ACTIVITY LIST
1) In the passage on outbound investment legislation, rewrite the section from "This is notable" up to and including "and operational impacts.", changing "intelligence community" to "intelligence agencies".
2) Translate this sentence from the passage on outbound investment legislation into Spanish: "Given the current policy and political environment, we assess that the likelihood of an outbound investment screening mechanism becoming reality in the near term is quite high."

EXERCISE PASSAGE

The draft legislation does not define what would constitute sufficient influence over an entity to make it an entity of concern. Notably, the definition of "affiliated with a country of concern" is much broader than the definition of "affiliate" in the traditional corporate context.
An entity is affiliated with a country of concern if, among other things: (1) a country of concern or an entity influenced by a country of concern holds 5% or more of the outstanding voting stock of the entity; (2) the entity is headquartered in the country of concern or a subsidiary of an entity headquartered in the country of concern; (3) the entity is a variable interest entity; or (4) the entity is influenced by a national of the country of concern.
Definition of "National Critical Capabilities"
The draft legislation narrows the definition of "national critical capabilities" from its definition in the America Competes Act, and also makes several important changes.
Given the policy history of support for outbound investment controls, it's no surprise that the term "national critical capabilities" is defined to include critical supply chains — e.g., semiconductor manufacturing and advanced packaging, large-capacity batteries, critical minerals and materials, pharmaceuticals and active pharmaceutical ingredients.
With that said, the draft legislation also specifies that national critical capabilities shall include technologies identified by the director of national intelligence as critical and emerging technologies, including artificial intelligence, bioeconomy, and quantum information science and technology.
This is notable for two reasons. First, the regulatory classification of dual-use technologies has traditionally been within the purview of the U.S. Department of Commerce, not the intelligence community.
Second, the draft names artificial intelligence as a critical and emerging technology, without differentiating between types and capabilities of AI. As a result, the legislation could potentially apply to companies that use AI for more benign commercial purposes — e.g., automatic vacuums — as well as those that use AI for military or defense applications.
Evaluate potential governance and operational impacts.
If enacted in anything similar to its current form, the draft legislation would have profound implications for the governance and operations of companies deemed to be associated with national critical capabilities.
If such companies have one or more board members that are nationals of countries of concern, or subsidiaries or joint ventures located in countries of concern, they may need to modify governance or the ways in which ex-U.S. and U.S.-based entities interact with each other, in order to avoid triggering the legislation's notification requirement.
Consider beginning to incorporate outbound investment screening considerations in strategic assessments of potential transactions as well as in transactional due diligence.
Given the current policy and political environment, we assess that the likelihood of an outbound investment screening mechanism becoming reality in the near term is quite high.

GIVEN DATA
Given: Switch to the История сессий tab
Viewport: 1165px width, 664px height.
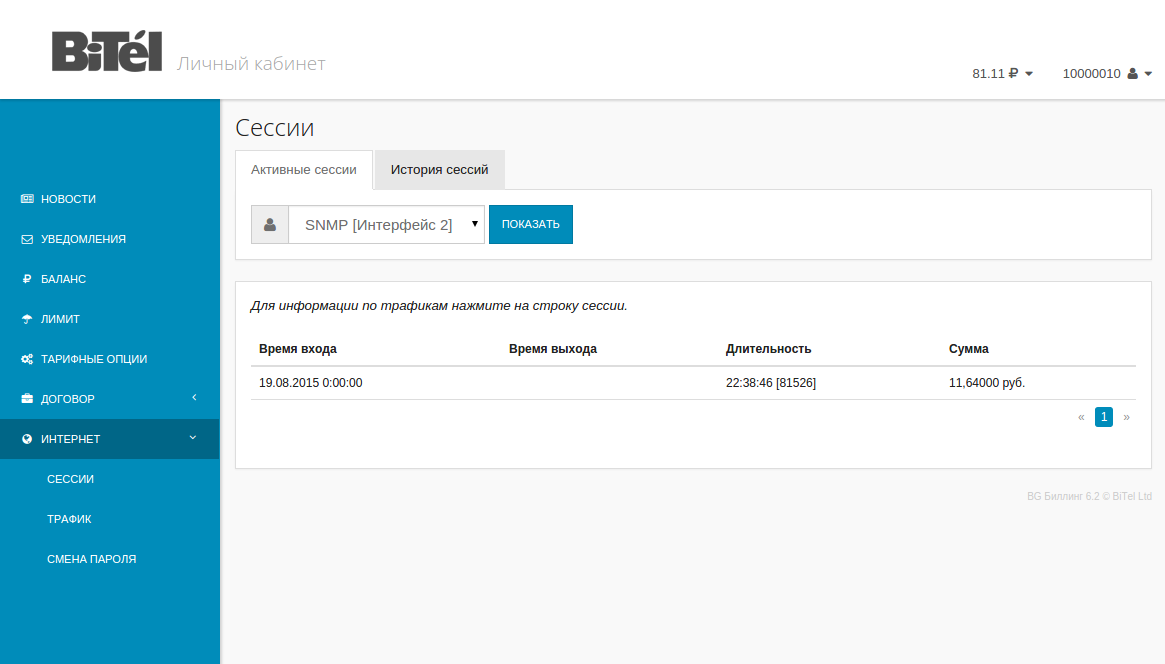Looking at the screenshot, I should (439, 170).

ANSWERS BY ITEM
1)
This is notable for two reasons. First, the regulatory classification of dual-use technologies has traditionally been within the purview of the U.S. Department of Commerce, not the intelligence agencies.
Second, the draft names artificial intelligence as a critical and emerging technology, without differentiating between types and capabilities of AI. As a result, the legislation could potentially apply to companies that use AI for more benign commercial purposes — e.g., automatic vacuums — as well as those that use AI for military or defense applications.
Evaluate potential governance and operational impacts.

2) Dado el entorno político y de políticas públicas actual, consideramos que la probabilidad de que un mecanismo de control de inversiones en el exterior se convierta en realidad a corto plazo es bastante alta.